Names
- Full name: Caroline Springs Lakers Football Club
- Nickname(s): Lakers, Springers, Swans

Club details
- Founded: 2002; 24 years ago
- Competition: Western Football Netball League (2011-) Essendon District Football League(2025-)
- President: Terry Azzopardi
- Coach: Brian Lake
- Captain(s): Cooper Pepi, Max Tessari
- Premierships: (2) 2016, 2026
- Grounds: Society 1056 Oval, Caroline Springs.
- Society 1056 Oval 2, Caroline Springs.
- Training grounds: Society 1056 Oval, Caroline Springs.
- Society 1056 Oval 2, Caroline Spings.

Uniforms
| Home | Away |

Other information
- Official website: carolinespringsfc.com

= Caroline Springs Lakers Football Club =

The Caroline Springs Football Club, also known as the Lakers, is a local Australian rules football club based in Caroline Springs, an outer suburb of Melbourne, Australia.
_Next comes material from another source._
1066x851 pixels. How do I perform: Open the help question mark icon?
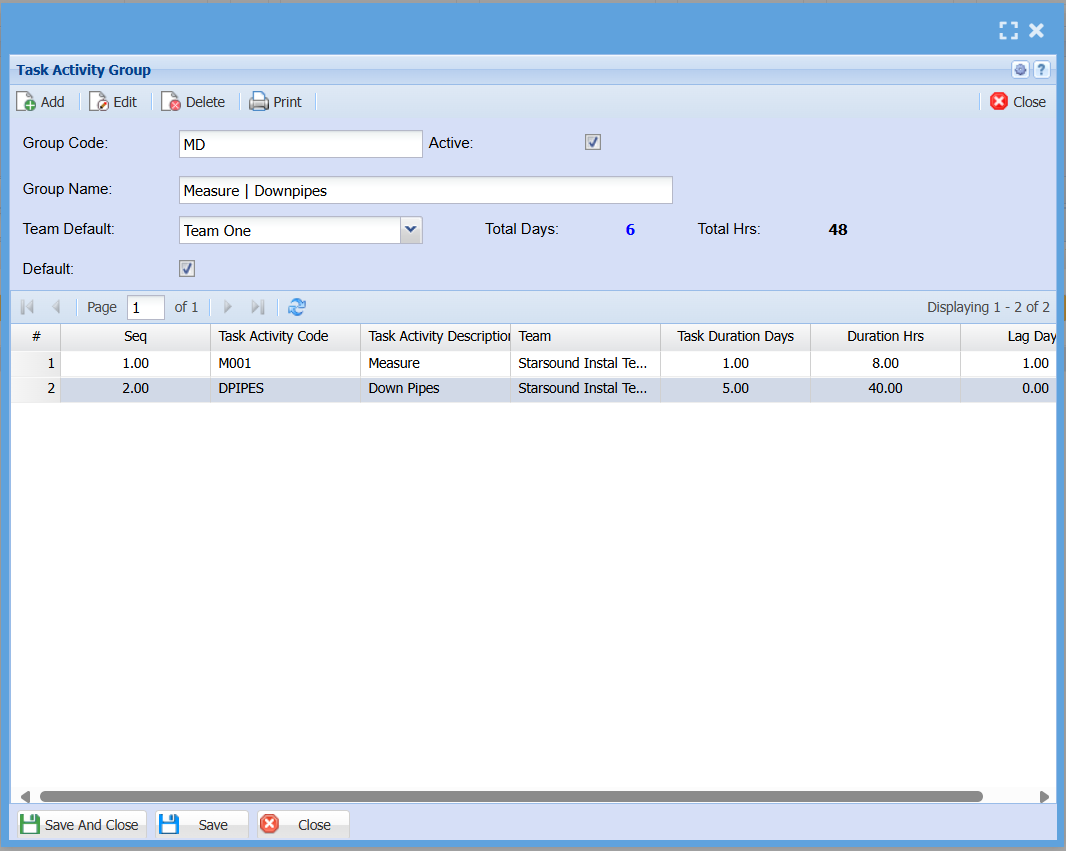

The club is competing in the Western Football Netball League (WFNL) since 2011. and the Essendon District Football League (EDFL) since 2025. (Only for woman teams Since 2025-) They are based in the Melbourne suburb of Caroline Springs.

==History==
On 15 May 2002 Mark Penaluna, the General Manager of the WRFL and other officials met with principals of local schools to discuss developing the game of football in the Caroline Springs area. From this meeting it was decided to hold a public interest meeting on 19 June 2002. With such a great turnout, it was obvious that the people wanted a club in Caroline Springs.
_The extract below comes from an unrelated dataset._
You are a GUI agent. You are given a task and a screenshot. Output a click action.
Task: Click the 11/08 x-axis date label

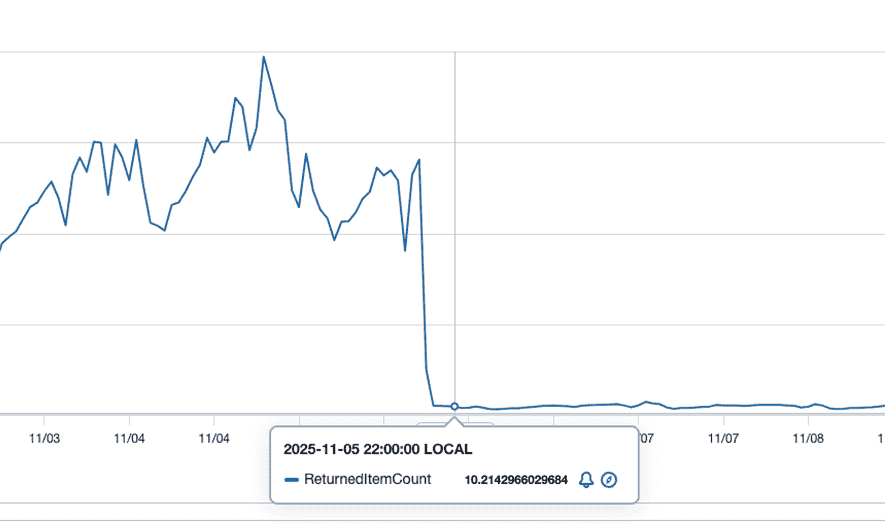(808, 438)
A steering committee was formed and met every two weeks from then onwards to incorporate the Caroline Springs Football Club. A relationship was developed with the Williamstown (VFL) & to help develop football in the area. The steering committee agreed that the club colours will be those of the two clubs being Black, White, Royal Blue & Gold.

Developers of the Caroline Springs community, Delfin, also agreed to assist financially to help the club with their start-up costs.

The club started fielding sides in the WRFL underage competitions. As the players got older the club started fielding sides in the older age group. Finally in 2011 the Club fielded their first open aged team in the WRFL Division 2 competition. The club won 4 games in its initial year. It won six games in 2012.

==Team song (lyrics)==

Oh, we're from Caroline Springs,
The mighty Lakers
We're from Caroline Springs
In any weather you will see us with a grin (HEY)
Risking head and shin (HEY)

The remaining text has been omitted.